Both of these approaches worked well, if they were not applied in advance to the entire train-set, but changed the set of examples to which the augmentation is applied to each epoch. Each era in the process of forming a batch we choose, say, 30% of examples, which are driven through translations. Rather, somewhere in advance somewhere in parallel is already in memory, we simply select the version for translation based on, and add it to the batch during its training.

An interesting difference was models trained in BPE. There SentencePiece - Google tokenizer, which allows you to split into tokens, which will not UNK at all. A limited dictionary in which any string is broken into some tokens. If in a real text the number of words is greater than the target size of the dictionary, they begin to break up into smaller pieces, and an intermediate approach is obtained between the character level and word level models.
It uses two basic construction algorithms: BPE and Unigram. For the BPE algorithm, it was easy enough to find predicted embeddings in the network, and with some fixed vocabulary — I just earned a good dictionary of 50k — you could still train models that were good (indiscernible — ed.), A little bit worse, than usual on fastText, but they were very poorly correlated with all the others and gave a good boost.

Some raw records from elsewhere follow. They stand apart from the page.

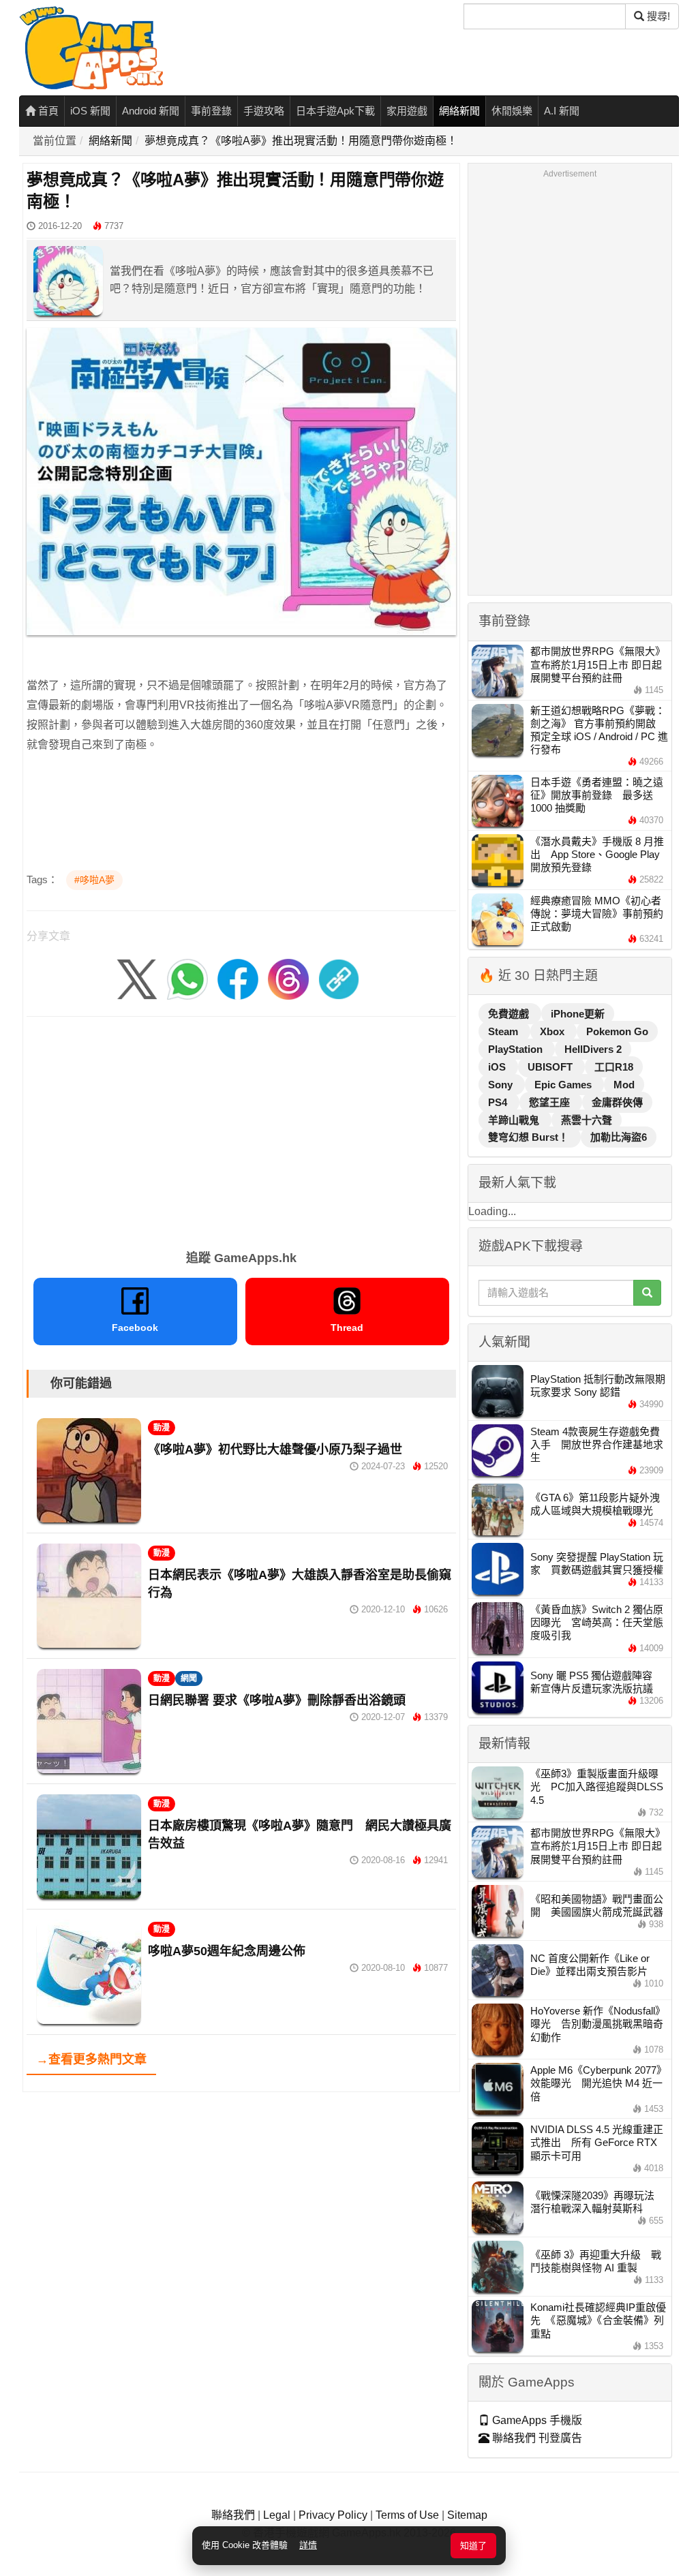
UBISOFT (551, 1067)
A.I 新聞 (561, 111)
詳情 (308, 2545)
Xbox (553, 1031)
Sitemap (467, 2515)
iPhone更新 (578, 1013)
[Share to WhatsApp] (187, 978)
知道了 (473, 2546)
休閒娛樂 (511, 111)
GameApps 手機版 (535, 2420)
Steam (504, 1031)
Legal (276, 2515)
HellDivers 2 (593, 1049)
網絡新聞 (459, 111)
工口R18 (613, 1067)
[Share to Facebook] (237, 978)
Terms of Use (407, 2515)
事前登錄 (211, 111)
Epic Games (564, 1084)
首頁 (47, 111)
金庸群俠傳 (617, 1102)
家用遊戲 (406, 111)
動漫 (161, 1427)
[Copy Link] (338, 978)
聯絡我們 (233, 2515)
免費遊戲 (510, 1013)
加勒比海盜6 (618, 1137)
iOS (498, 1067)
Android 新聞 (150, 111)
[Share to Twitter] (137, 978)
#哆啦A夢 (94, 879)
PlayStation (516, 1049)
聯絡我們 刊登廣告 (535, 2438)
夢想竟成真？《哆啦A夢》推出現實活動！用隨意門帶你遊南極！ (301, 141)
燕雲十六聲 (586, 1120)
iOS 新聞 (90, 111)
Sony (501, 1084)
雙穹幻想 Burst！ (529, 1137)
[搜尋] (647, 1293)
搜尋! (657, 16)
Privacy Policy (333, 2515)
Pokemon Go (617, 1031)
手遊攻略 (263, 111)
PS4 (499, 1102)
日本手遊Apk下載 (335, 111)
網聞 (189, 1678)
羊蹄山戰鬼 (515, 1120)
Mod (624, 1084)
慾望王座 (551, 1102)
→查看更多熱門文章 (91, 2059)
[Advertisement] (241, 1128)
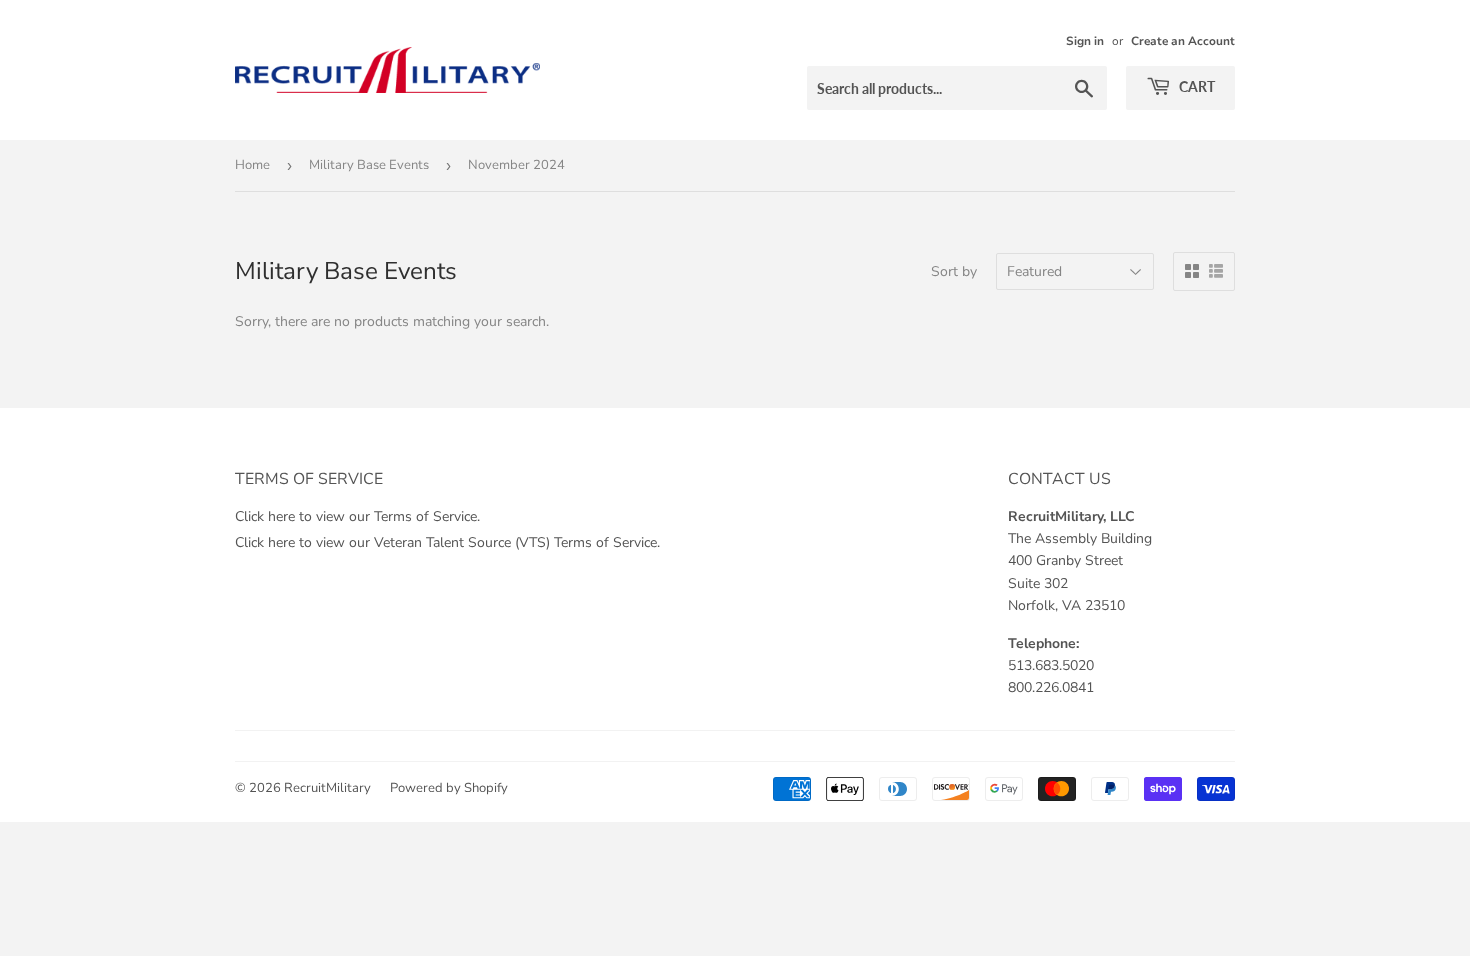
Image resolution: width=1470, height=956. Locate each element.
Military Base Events (369, 165)
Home (252, 165)
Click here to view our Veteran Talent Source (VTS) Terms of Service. (447, 542)
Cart (1195, 86)
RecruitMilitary (327, 788)
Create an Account (1183, 41)
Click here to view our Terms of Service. (357, 516)
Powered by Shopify (449, 788)
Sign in (1085, 41)
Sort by (954, 271)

This is a classic stacking scheme. I, as a rule, used a blending of all my models without weights for most of the competition before the unification. This gave the best results. But after the merger, I was able to create a slightly more complicated scheme, which in the end gave a good boost.

I had a large number of models. Just throw them all in some kind of steker? It didn’t work very well, he retrained, but since the models were groups that were quite strongly correlated, I simply united them into these groups, within each group I averaged and received 5–7 groups of very similar models, from which as features for the next level used averaged values. He taught LightGBM on this, bagal 20 launches with different samples, threw away some meta-features in the same way that Atanas did, and in the end it finally began to work, to give some boost over simple averaging.

Most of all, in the end, I added the API that Andrew found and which contains a similar set of labels. The organizers built models for them initially. Since it was originally different, the participants did not use it, it was impossible to simply compare it with those that we needed to predict. But if it was thrown as meta-features into a well-functioning stacking, it gave a great boost, especially on the TOXIC class, which, apparently, was the most difficult on the leaderboard, and allowed us to jump to several places at the end, literally on the last day .

Since we found out that stacking and API work so well for us, before the final submission we doubted how well it would transfer to private. It worked very suspiciously well, so we chose two submissions by the following principle: one is a blend of models without an API that was obtained before, plus stacking with metafics from the API. It turned out 0.9880 in public and 0.9874 in private. Here I have confused the mark.

And the second is a blend of models without an API, without using stacking and without using LightGBM, since there were fears that this is some kind of small retraining for public, and we can go a long way with this. It didn’t go off, and in the end we got the tenth position with a score of 0.9876 to private. Everything.